Recruiting African health workers a crime -Lancet

By Maggie Fox
Health and Science Editor
Reuters
Thu Feb 21, 2008 6:30pm EST

WASHINGTON, Feb 21 (Reuters) – Rich countries are poaching so many African health workers that the practice should be viewed as a crime, a team of international disease experts said on Thursday.

More than 13,000 doctors trained in sub-Saharan Africa are now practicing in Britain, the United States, Canada and Australia, leaving behind colleagues struggling to cope with impossible caseloads.

African nurses and pharmacists also are targeted by clinics, hospitals and drug store chains offering better pay, legal assistance with immigration and moving expenses, said the experts, who include the heads of several schools of pharmacy or medicine in African countries.

“They are systematically seeing their recruits being enticed away,” Dr. Edward Mills of the British Columbia Centre for Excellence in HIV/AIDS in Vancouver, one of the authors of the commentary, said in the Lancet. They are also seeing people dying en masse because of a lack of health-care workers.

“What we are saying is that if one of these countries that is being systematically poached were to pursue it as a crime, contributing to unrest … then they would have some leg to stand on,” Mills said in a telephone interview.

Mills and colleagues from Uganda, South Africa, Ireland and Argentina and including current and former heads of the International AIDS Society used Ghana as an example.

They cited estimates showing Ghana had spent $70 million training health professionals who then left to work in Britain.

“In comparison, by recruiting Ghanaian doctors, the U.K. saved about 65 million pounds ($130 million) in training costs between 1998 and 2002, while their contribution to service provision is estimated at around 39 million pounds ($80 million) a year,” they wrote.

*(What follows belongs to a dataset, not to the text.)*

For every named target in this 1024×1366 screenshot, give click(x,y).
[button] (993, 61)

While many doctors and nurses were leaving freely, Mills and colleagues said they were also being actively recruited.

“In many countries health workers are seeing as many as 300 patients a day,” Mills said. “After putting in 15-, 16-hour days and getting text messages and being recruited by other physicians who come on vacation to Africa, we can understand why people at a particularly weak point should choose to leave.

“We shouldn't be taking advantage of these people's weaknesses.”

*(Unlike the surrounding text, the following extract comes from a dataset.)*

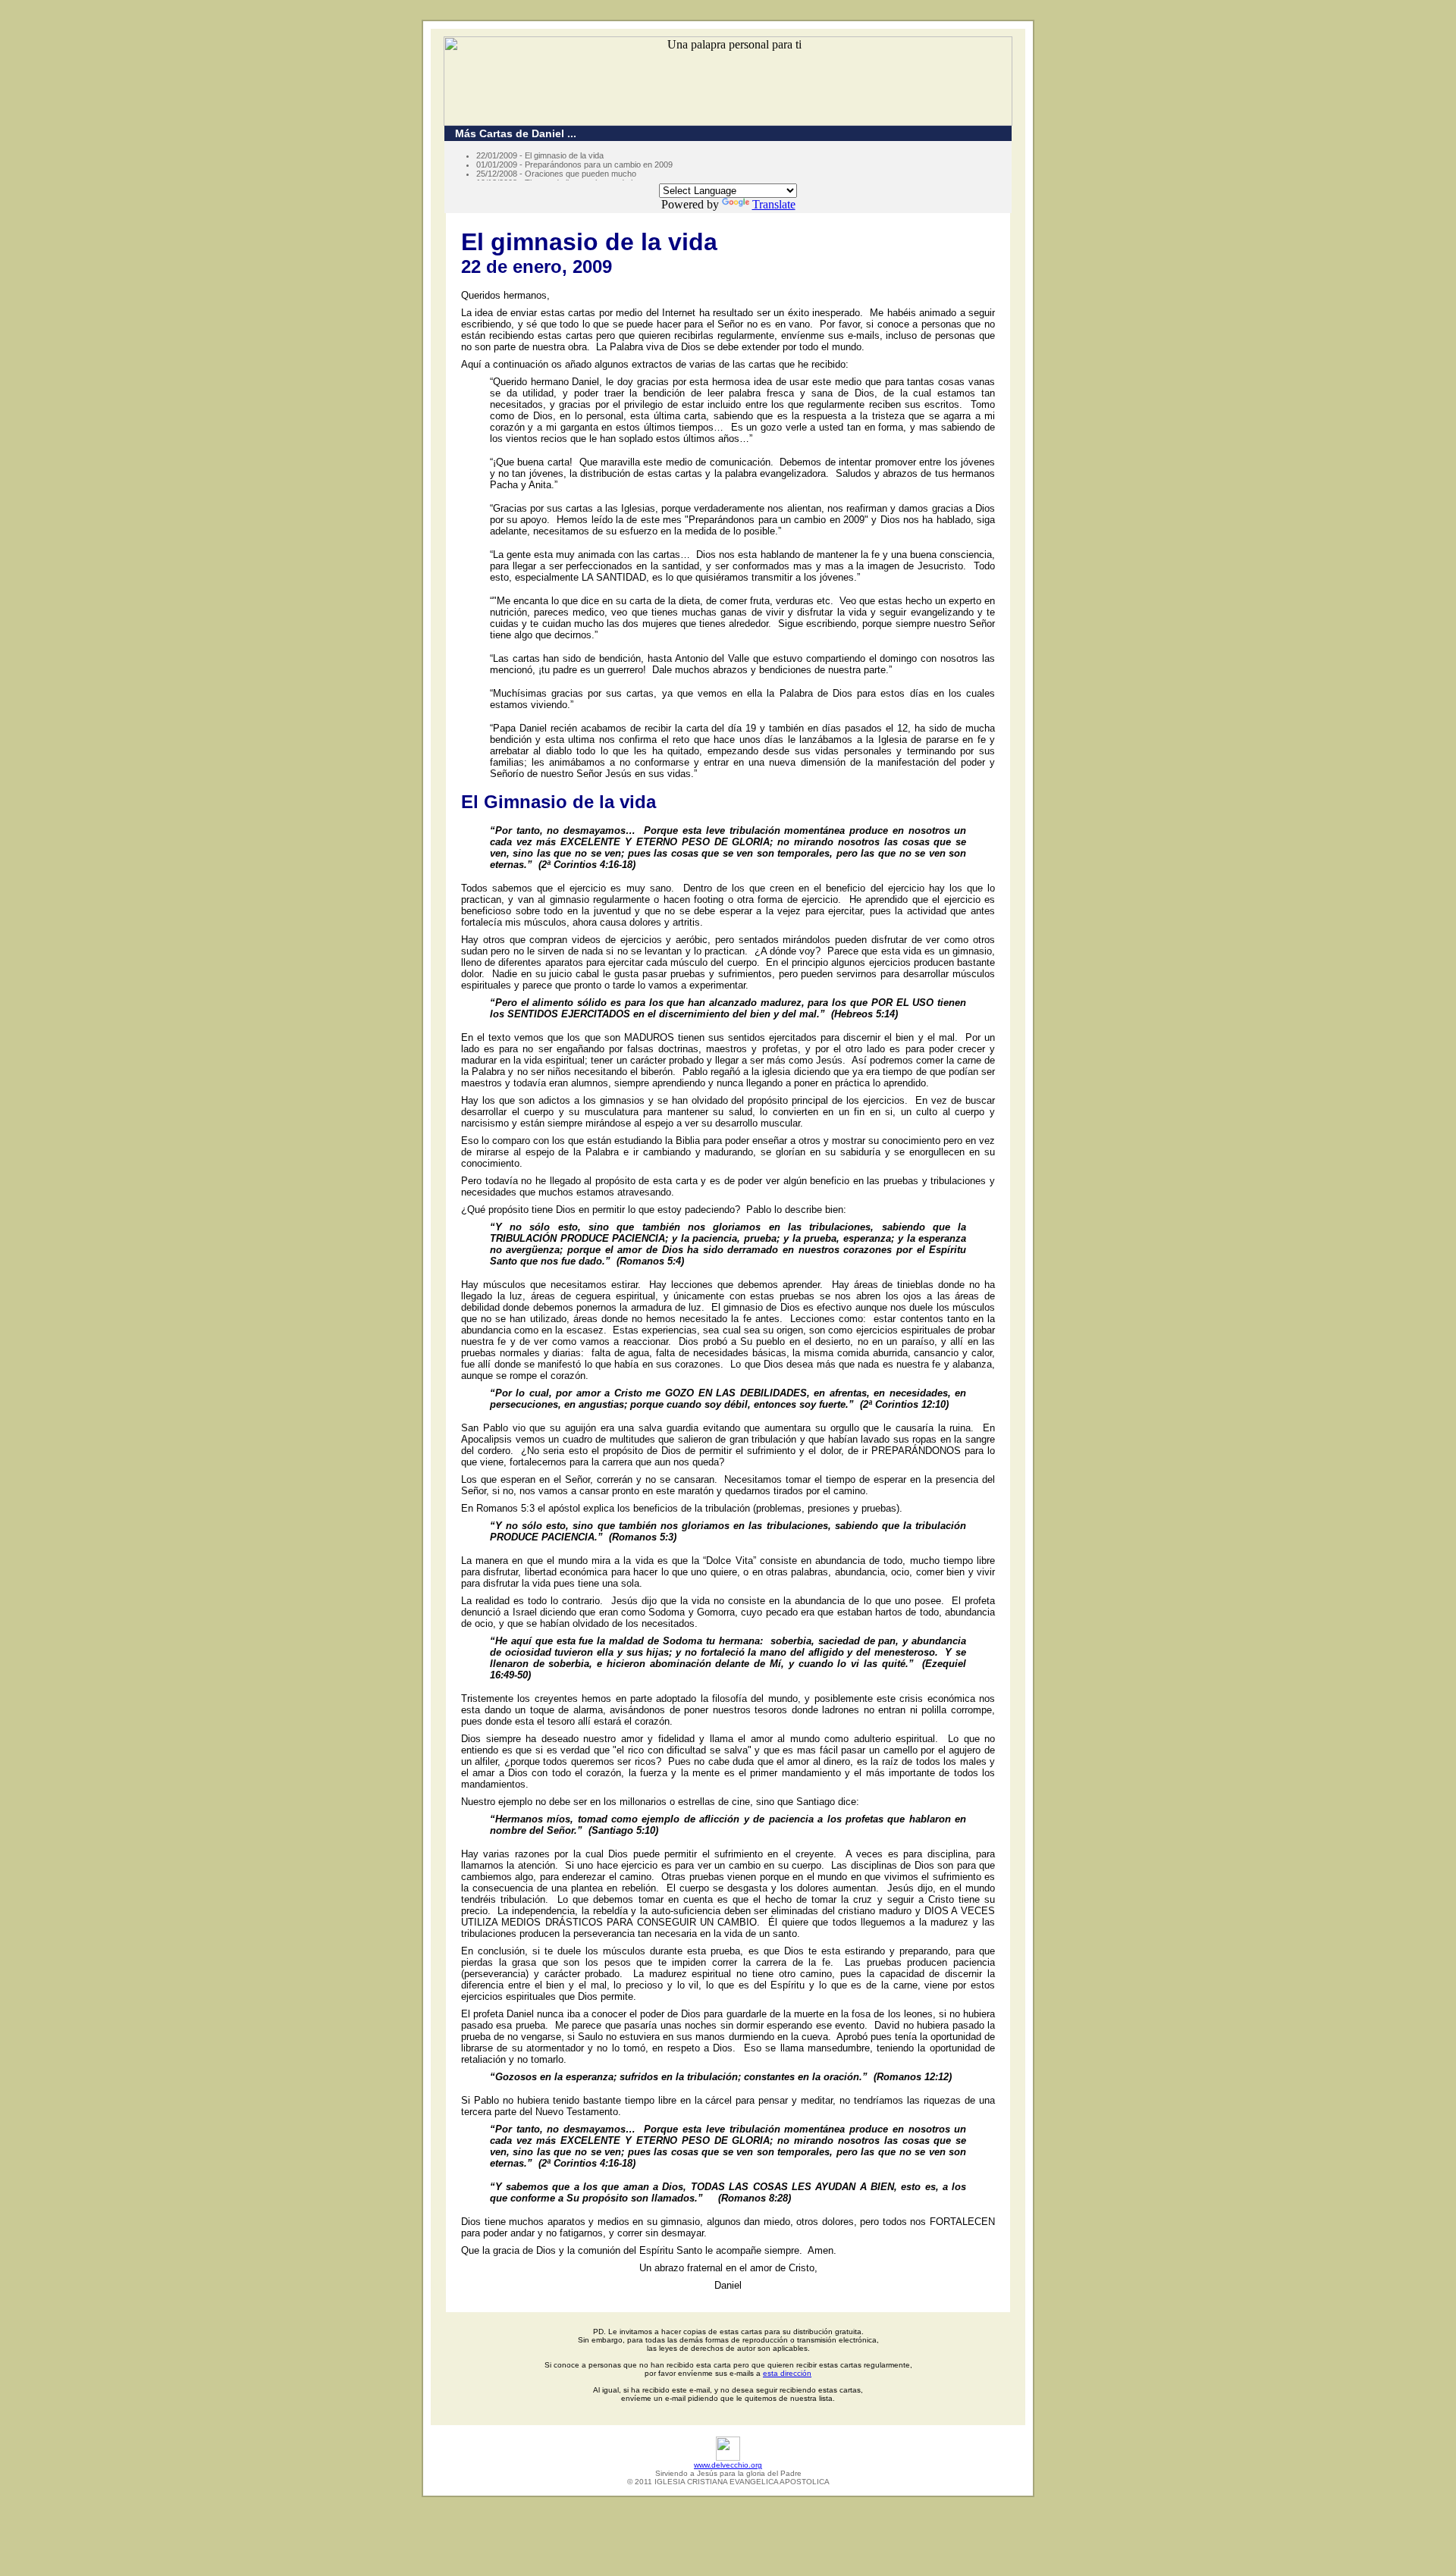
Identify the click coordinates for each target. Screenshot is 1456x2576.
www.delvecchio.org (728, 2465)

The experts projected what might happen in fighting the AIDS virus, which infects more than 20 million people in Africa.

“Between 2006 and 2012 there could be an almost three-fold increase in the number of patients per physician (from about 9,000 to 26,000) and an overall decrease in the number of physicians treating patients with HIV from 21,000 to about 10,000,” they wrote.

This compares to about 2,000 patients a year for a U.S. doctor, they said.

But Mills and his colleagues said countries that benefit from the recruits should “make amends” by offering training, building and staffing new health schools and providing ways for health workers to stay in their own countries.